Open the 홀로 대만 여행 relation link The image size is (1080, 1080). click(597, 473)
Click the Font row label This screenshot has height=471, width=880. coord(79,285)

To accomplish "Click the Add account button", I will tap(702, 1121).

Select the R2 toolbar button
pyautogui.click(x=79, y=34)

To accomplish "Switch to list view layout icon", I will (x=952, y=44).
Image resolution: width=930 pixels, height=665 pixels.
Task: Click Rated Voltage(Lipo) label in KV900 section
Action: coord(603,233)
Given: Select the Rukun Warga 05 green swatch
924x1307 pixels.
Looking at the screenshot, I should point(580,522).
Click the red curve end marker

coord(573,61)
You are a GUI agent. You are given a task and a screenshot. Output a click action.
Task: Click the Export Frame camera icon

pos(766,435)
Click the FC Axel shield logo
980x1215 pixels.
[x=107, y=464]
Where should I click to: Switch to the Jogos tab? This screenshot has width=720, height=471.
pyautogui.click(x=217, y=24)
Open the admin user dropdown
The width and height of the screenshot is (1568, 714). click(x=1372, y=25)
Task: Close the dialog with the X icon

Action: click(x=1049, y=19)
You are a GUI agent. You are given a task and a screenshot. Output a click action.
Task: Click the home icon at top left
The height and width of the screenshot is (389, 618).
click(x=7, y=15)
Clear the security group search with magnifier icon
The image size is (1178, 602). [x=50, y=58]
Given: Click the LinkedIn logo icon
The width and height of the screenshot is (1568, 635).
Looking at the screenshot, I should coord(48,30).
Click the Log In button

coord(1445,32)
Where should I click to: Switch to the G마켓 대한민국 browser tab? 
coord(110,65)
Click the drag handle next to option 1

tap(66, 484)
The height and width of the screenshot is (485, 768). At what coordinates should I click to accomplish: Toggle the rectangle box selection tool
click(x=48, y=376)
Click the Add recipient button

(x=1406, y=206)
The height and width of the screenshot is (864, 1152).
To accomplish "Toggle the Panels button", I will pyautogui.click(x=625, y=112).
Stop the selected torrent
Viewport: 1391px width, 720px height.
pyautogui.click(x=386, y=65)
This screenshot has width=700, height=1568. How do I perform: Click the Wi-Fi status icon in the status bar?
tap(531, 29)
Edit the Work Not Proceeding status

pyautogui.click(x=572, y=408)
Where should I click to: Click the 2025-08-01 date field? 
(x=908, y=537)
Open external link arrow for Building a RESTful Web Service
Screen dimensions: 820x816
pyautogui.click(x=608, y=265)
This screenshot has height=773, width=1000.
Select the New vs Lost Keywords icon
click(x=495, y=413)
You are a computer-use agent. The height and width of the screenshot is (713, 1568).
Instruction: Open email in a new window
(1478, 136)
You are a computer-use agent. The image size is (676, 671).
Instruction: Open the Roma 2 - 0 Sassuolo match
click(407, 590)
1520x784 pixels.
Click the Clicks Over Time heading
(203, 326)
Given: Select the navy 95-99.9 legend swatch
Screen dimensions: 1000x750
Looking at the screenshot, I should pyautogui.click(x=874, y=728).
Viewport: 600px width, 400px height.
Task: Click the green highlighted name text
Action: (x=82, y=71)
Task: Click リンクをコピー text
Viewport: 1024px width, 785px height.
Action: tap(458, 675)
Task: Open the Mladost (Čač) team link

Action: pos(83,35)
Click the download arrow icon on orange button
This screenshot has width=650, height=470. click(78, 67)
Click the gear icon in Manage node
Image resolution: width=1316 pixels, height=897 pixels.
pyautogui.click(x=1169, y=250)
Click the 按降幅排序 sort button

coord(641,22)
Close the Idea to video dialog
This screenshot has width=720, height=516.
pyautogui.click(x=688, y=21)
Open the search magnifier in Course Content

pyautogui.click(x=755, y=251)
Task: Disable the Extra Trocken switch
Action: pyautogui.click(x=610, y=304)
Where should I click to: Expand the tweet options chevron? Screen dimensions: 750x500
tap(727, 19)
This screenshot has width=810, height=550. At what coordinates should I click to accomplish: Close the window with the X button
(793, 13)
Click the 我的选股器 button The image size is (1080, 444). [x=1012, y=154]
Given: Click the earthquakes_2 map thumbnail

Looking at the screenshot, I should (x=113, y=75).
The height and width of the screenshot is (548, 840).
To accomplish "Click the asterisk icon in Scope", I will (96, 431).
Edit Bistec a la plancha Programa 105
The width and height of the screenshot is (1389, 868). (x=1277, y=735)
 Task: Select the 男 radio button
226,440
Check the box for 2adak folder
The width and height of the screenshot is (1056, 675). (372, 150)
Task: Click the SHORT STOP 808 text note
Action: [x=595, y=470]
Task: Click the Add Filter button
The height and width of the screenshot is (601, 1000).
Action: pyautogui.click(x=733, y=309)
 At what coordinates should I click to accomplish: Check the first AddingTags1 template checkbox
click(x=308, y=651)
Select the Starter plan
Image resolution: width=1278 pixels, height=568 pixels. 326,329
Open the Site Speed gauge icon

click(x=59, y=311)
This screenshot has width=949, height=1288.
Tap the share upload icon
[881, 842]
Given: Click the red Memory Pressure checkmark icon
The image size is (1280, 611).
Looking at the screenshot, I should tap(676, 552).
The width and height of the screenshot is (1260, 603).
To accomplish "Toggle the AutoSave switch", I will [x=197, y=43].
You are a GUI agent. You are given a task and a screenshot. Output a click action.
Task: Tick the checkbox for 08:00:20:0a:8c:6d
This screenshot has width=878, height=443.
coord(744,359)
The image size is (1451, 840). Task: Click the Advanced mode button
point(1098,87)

REQUIREMENT:
The lines sought are those in the data above that include the string "swatch"; copy each one.

SOLUTION FOR THIS EXERCISE:
Given: Select the Rukun Warga 05 green swatch
Given: Select the navy 95-99.9 legend swatch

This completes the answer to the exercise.